Syntax highlighting for Java, Python, Go, Lua, and JavaScript via ANSI color codes. Built on JavaParser, ANTLR4, and Clique.
- Java 21+
<dependency>
<groupId>io.github.kusoroadeolu</groupId>
<artifactId>veneer</artifactId>
<version>1.2.1</version>
</dependency>Each highlighter shares the same constructors and highlight / print methods.
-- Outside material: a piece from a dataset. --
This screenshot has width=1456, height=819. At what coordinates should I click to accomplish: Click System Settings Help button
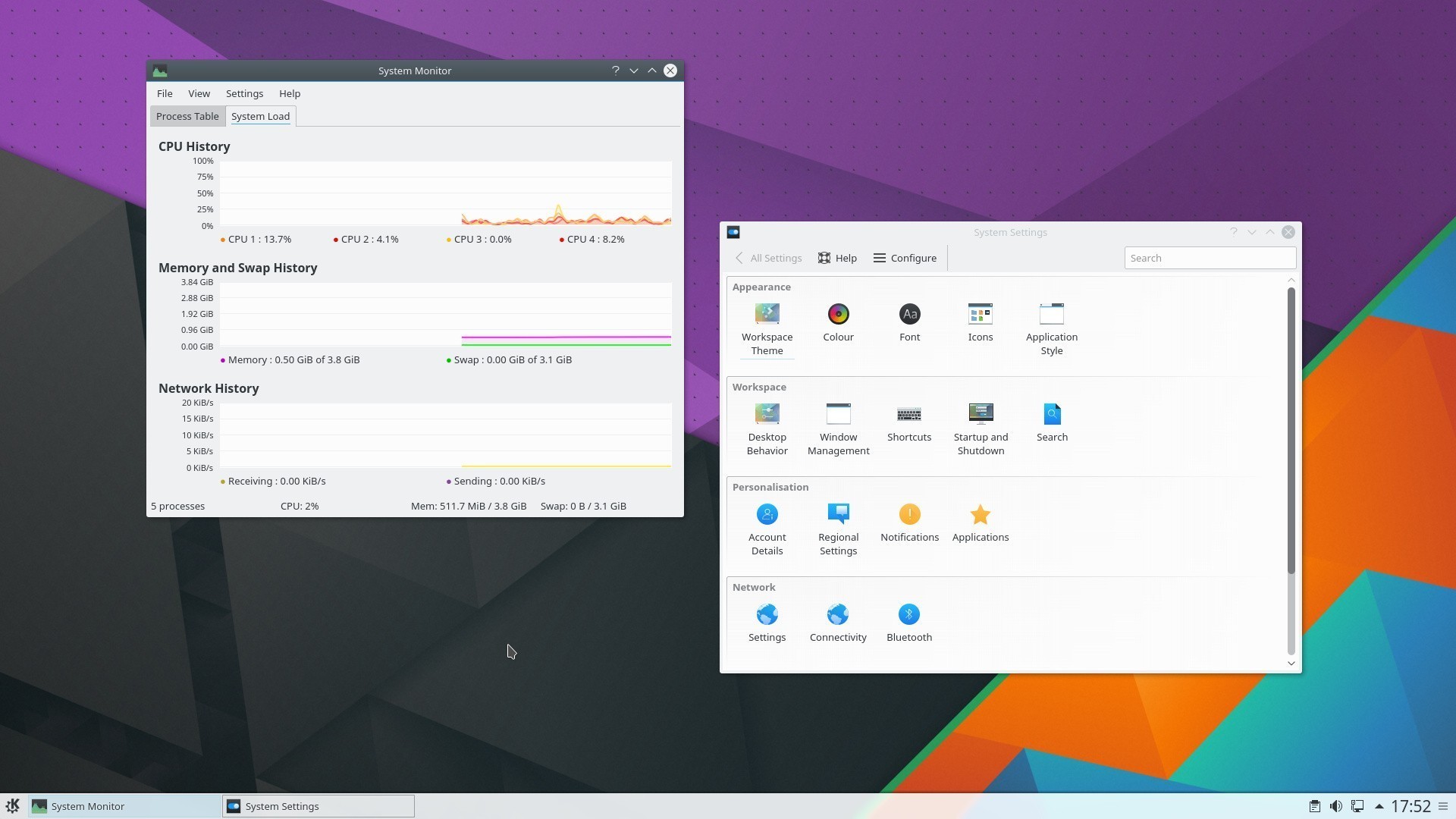coord(836,258)
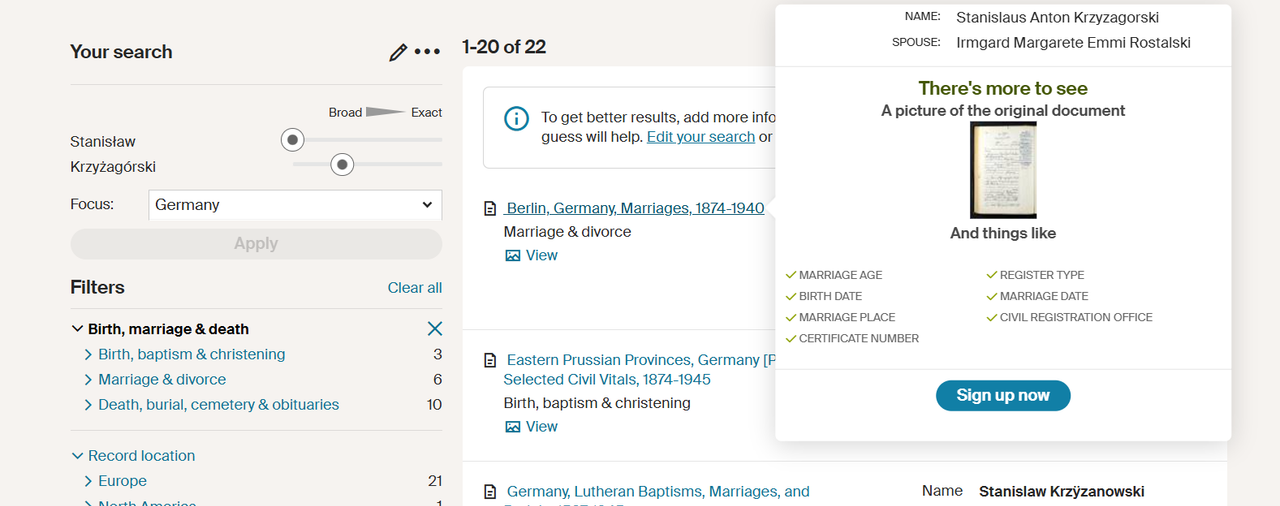Click the original document picture thumbnail
This screenshot has width=1280, height=506.
(1003, 170)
Swap in the class for your language.
// Default
SyntaxHighlighter h = new JavaSyntaxHighlighter();
// With theme
SyntaxHighlighter h = new JavaSyntaxHighlighter(SyntaxThemes.CATPPUCCIN_MOCHA);
// Without line numbers
SyntaxHighlighter h = new JavaSyntaxHighlighter(false);
// Both
SyntaxHighlighter h = new JavaSyntaxHighlighter(SyntaxThemes.NORD, false);h.highlight(sourceCode); // returns styled string
h.highlight(Path.of("...")); // reads file, returns styled string
h.print(sourceCode); // prints to stdoutAvailable highlighters: JavaSyntaxHighlighter, PythonSyntaxHighlighter, GoSyntaxHighlighter, LuaSyntaxHighlighter, JavaScriptSyntaxHighlighter.
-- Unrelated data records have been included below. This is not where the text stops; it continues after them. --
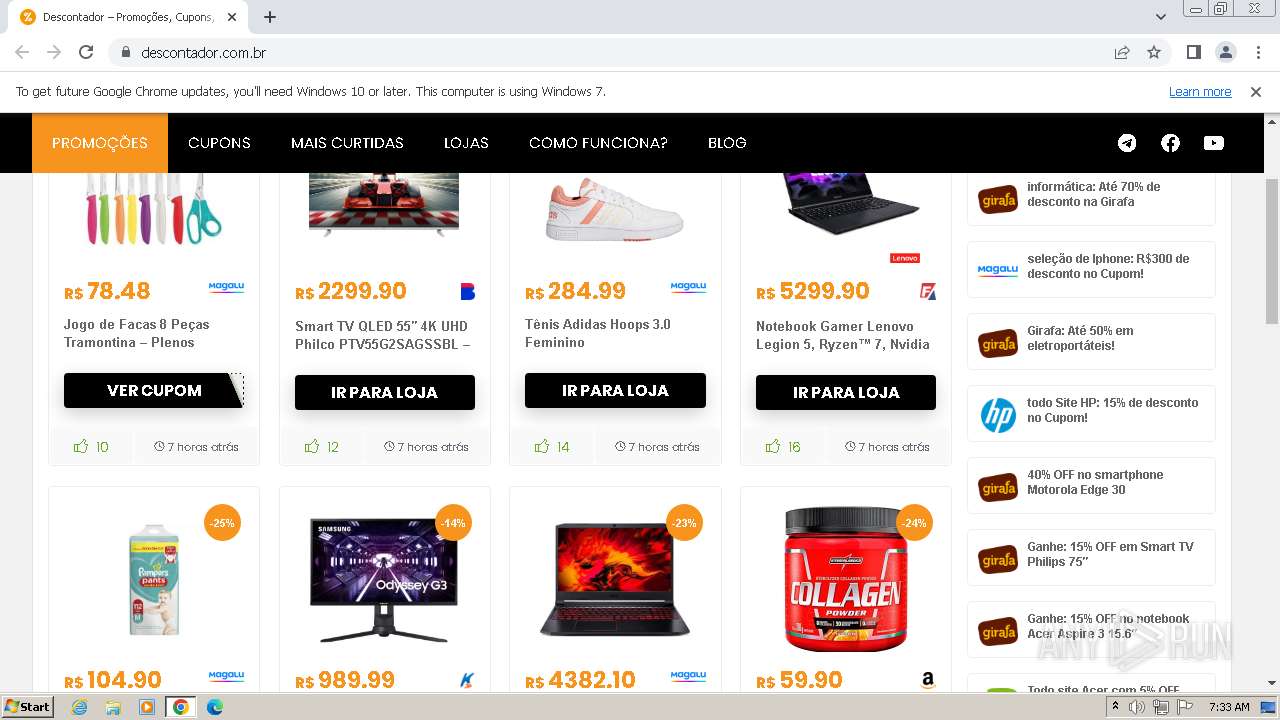This screenshot has width=1280, height=720.
Task: Reload the page
Action: [x=86, y=52]

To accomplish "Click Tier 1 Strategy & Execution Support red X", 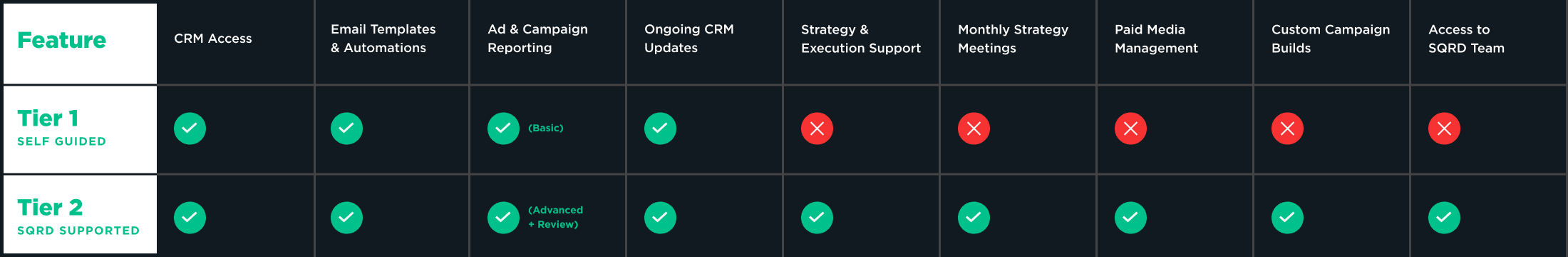I will click(x=817, y=128).
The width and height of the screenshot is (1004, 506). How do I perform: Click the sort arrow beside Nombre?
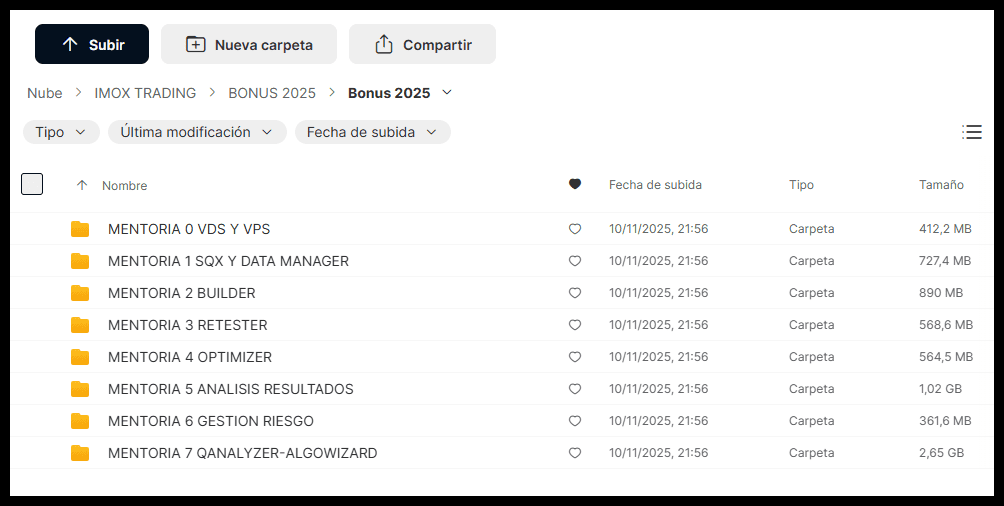click(x=82, y=185)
| Constant | Description |
|---|---|
SyntaxThemes.DEFAULT |
IntelliJ-inspired |
SyntaxThemes.CATPPUCCIN_MOCHA |
Catppuccin Mocha |
SyntaxThemes.GRUVBOX |
Gruvbox Dark |
SyntaxThemes.NORD |
Nord |
SyntaxThemes.TOKYO_NIGHT |
Tokyo Night |
Implement SyntaxTheme:
public class MyTheme implements SyntaxTheme {
@Override public AnsiCode keyword() { return Clique.rgb(255, 100, 100); }
@Override public AnsiCode stringLiteral() { return Clique.rgb(100, 200, 100); }
@Override public AnsiCode numberLiteral() { return Clique.rgb(100, 150, 255); }
@Override public AnsiCode comment() { return Clique.rgb(120, 120, 120); }
@Override public AnsiCode annotation() { return Clique.rgb(200, 200, 50); }
@Override public AnsiCode method() { return Clique.rgb(255, 200, 100); }
@Override public AnsiCode gutter() { return Clique.rgb( 80, 80, 80); }
@Override public AnsiCode types() { return Clique.rgb(170, 180, 200); }
@Override public AnsiCode constants() { return Clique.rgb(150, 120, 170); }
}| Category | Examples |
|---|---|
| Keywords | public, void, class, return etc. |
| Strings | literals, text blocks, Javadoc |
| Numbers | 42, 3.14f, 0xFF |
| Comments | //, /* */ |
| Annotations | @Override, @SuppressWarnings |
| Methods | Declared method and constructor names and method calls |
| Types | String, List, MyClass |
| Constants | static final fields, enum constants and field expr |
| Category | Examples |
|---|---|
| Keywords | def, class, return, yield |
| Strings | "hello", 'world', f-strings |
| Numbers | 42, 3.14, 0xFF |
| Comments | # comment |
| Annotations | @staticmethod, @property |
| Methods | Declared function names |
| Types | Return type hints (-> int, -> dict) |
| Constants | Names matching ALL_CAPS convention |
| Category | Examples |
|---|---|
| Keywords | func, package, var, const, return |
| Strings | "hello", raw string literals, rune literals |
| Numbers | 42, 3.14, 0xFF, 1i |
| Comments | //, /* */ |
| Category | Examples |
|---|---|
| Keywords | local, function, if, for, return, end |
| Strings | "hello", 'world', [[long strings]] |
| Numbers | 42, 3.14, 0xFF |
| Comments | --, --[[ block comments ]] |
| Category | Examples |
|---|---|
| Keywords | const, let, function, class, async, await, null, true, false |
| Strings | "hello", template literals |
| Numbers | 42, 3.14, 0xFF, 100n |
| Comments | //, /* */, JSX comments |
| Methods | Declared function names |
| Constants | Names matching ALL_CAPS convention |
var keyword -> JavaParser treats var as an identifier, not a keyword. The highlighter handles this explicitly, so it styles correctly in all normal usage. The one edge case: using var as a variable name (which is legal Java) will still be styled as a keyword.
Partial or invalid code -> keywords, strings, literals, comments, and annotations are token-based and always highlight correctly. Method names, types, and constants require a successful AST walk, so they may fall back to unstyled text on incomplete snippets.
Soft keywords -> match, case, and type are always styled as keywords, even when used as variable names.
nil -> styled as a keyword since it falls within the keyword token range.
null, true, false -> styled as keywords since they behave as reserved words.
Template literal interpolation -> the ${ punctuation is left unstyled; only the string content gets the string literal color.